Because of his previous experiences in India, Crappé was appointed director general of a new Ceylonese department of the Danish East India Company and was to leave for Sri Lanka with the vessel Øresund a couple of months before the rest of the Danish expedition to prepare for the arrival of admiral Ove Gjedde.

Crappé arrived with Øresund on the shores of Sri Lanka as the first representatives of the Danish expedition in late January 1619. The king of Kandy, Senarat, demanded that Crappé campaigned against the Portuguese, and hereafter Crappé would sail up the Coromandel Coast to raid Portuguese outposts. However, he would be intercepted off Karaikal and imprisoned by the Portuguese authorities.

◆ ◆ ◆ ◆ ◆ ◆ ◆

> _Directions_: How would you continue the passage above about Crappé and the Danish expedition to Sri Lanka, picking up after its final sentence?

> _Supplied information_:
◆ ◆ ◆ ◆ ◆ ◆ ◆

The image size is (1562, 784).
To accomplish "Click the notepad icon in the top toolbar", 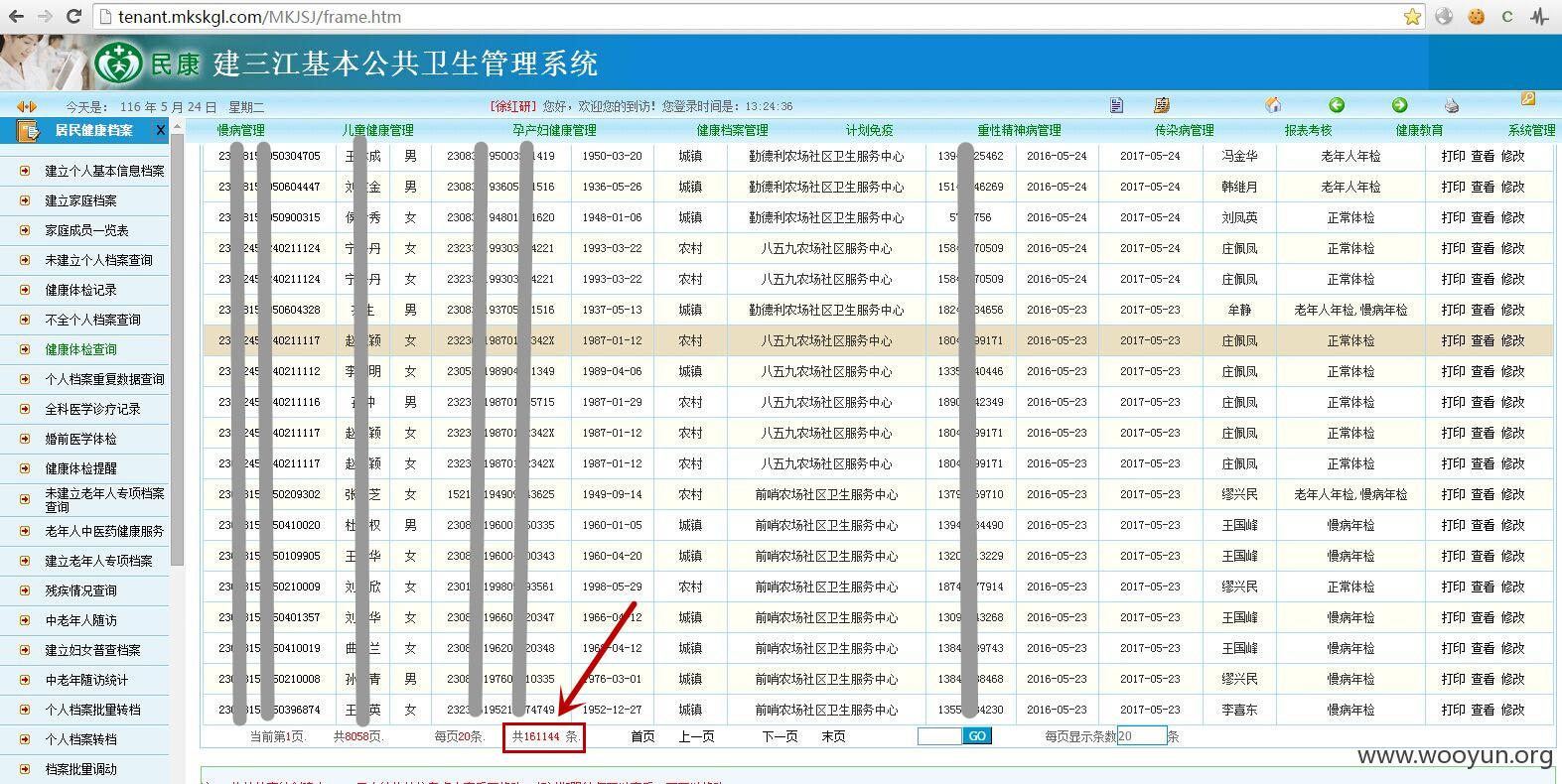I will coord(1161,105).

◆ ◆ ◆ ◆ ◆ ◆ ◆

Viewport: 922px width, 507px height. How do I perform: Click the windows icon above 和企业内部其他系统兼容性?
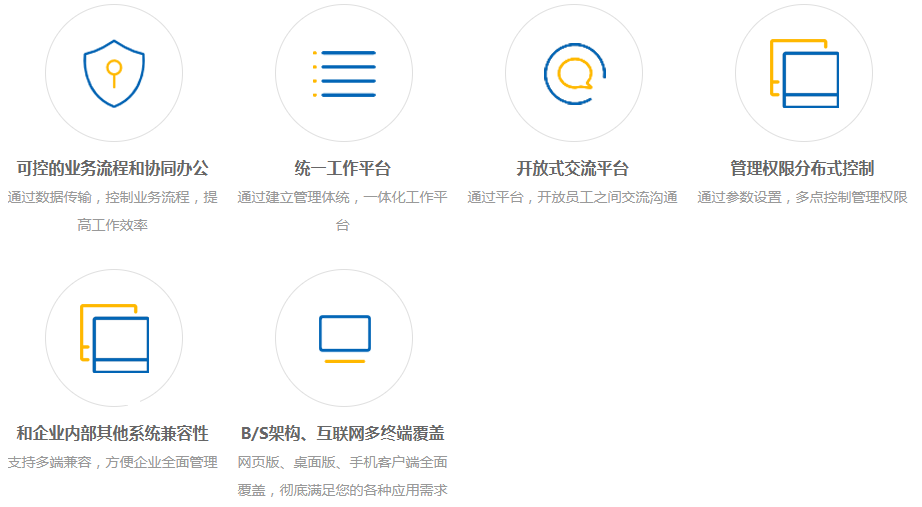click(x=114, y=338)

◆ ◆ ◆ ◆ ◆ ◆ ◆

> _Exercise response_:
Luckily for Crappé, because of his earlier experiences, he had local contacts in the various Indian kingdoms, and he thereby got in contact with a high official of the local kingdom of Thanjavur, who helped rescue Crappé and some other of his crew. Later Crappé and 15 of his men went to the capital of Thanjavur, where Crappé allegedly had friends that could help them. Through his friends, Crappé got an audience with the Nayak of Thanjavur Raghunatha. The Nayak had seen a benefit in bonding with another European power in the hopes of weakening the Portuguese influence in his realm, and he granted the Danes the local fishing village of Tharangambadi, which they quickly renamed Tranquebar (Trankebar). Crappé recalls the event:

Here, my men, you can see how wonderfully God has helped us precisely because of our information from my good friends in Thanjavur to ask the Regnato Naicguo that the village of Trangenbari – where our office is now located – that the proceeds of this place must now be given to the poor people from Øresund
— Roland Crappé

Crappé would send a man named Jan Peitersen to Sri Lanka to inform admiral Gjedde about the deal. Gjedde arrived in September 1620 and concluded a treaty with the Nayak, which promised the Handover of Tranquebar to the Danes. Despite being signed by Gjedde, the treaty with the Nayak and the subsequent territorial transfer was heavily the good work of Crappé.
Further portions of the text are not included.